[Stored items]
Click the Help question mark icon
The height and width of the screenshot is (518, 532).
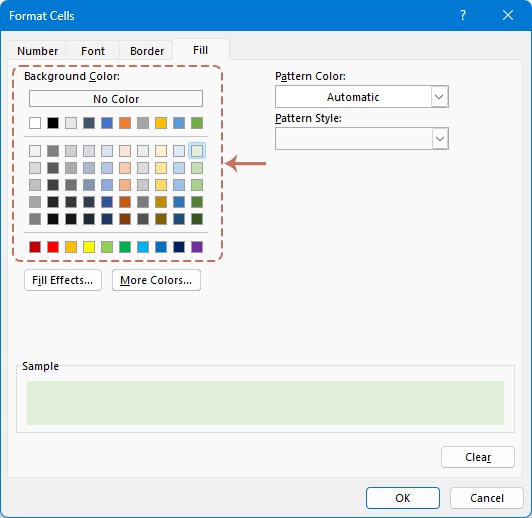click(463, 15)
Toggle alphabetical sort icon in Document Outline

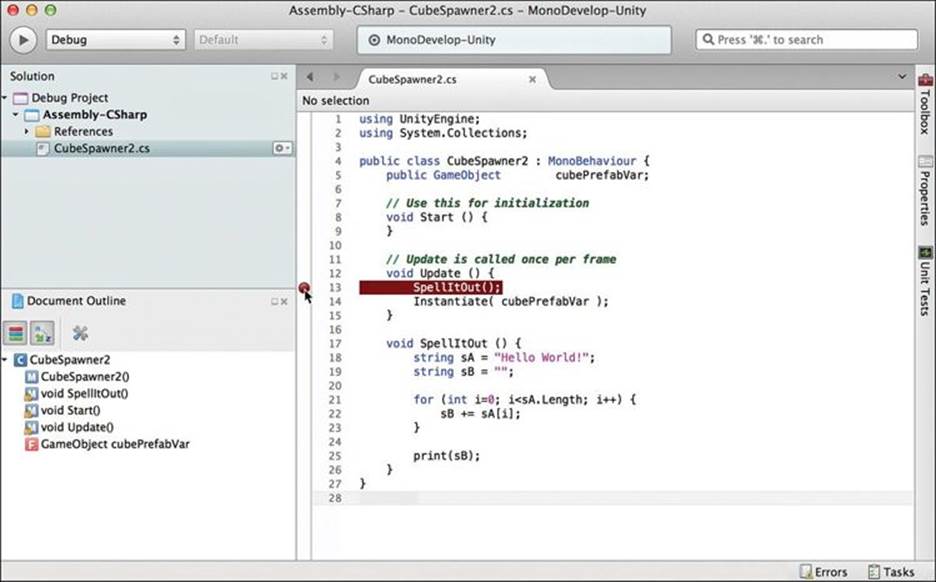42,334
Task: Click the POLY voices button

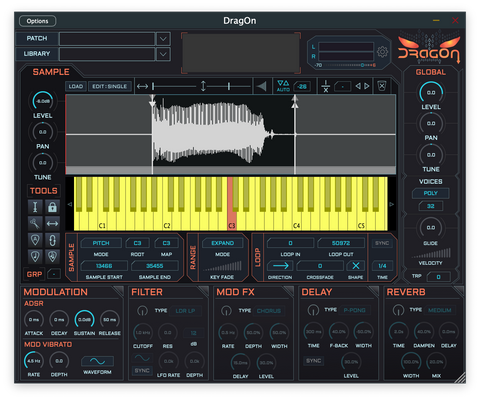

**YOUR ASSIGNMENT**
Please set down exactly the lines from the one holding "Toggle alphabetical sort" through the last line of the entries, both ends included, and skip pictures.

**TASK ANSWER**
Toggle alphabetical sort icon in Document Outline

42,334
Task: Click the POLY voices button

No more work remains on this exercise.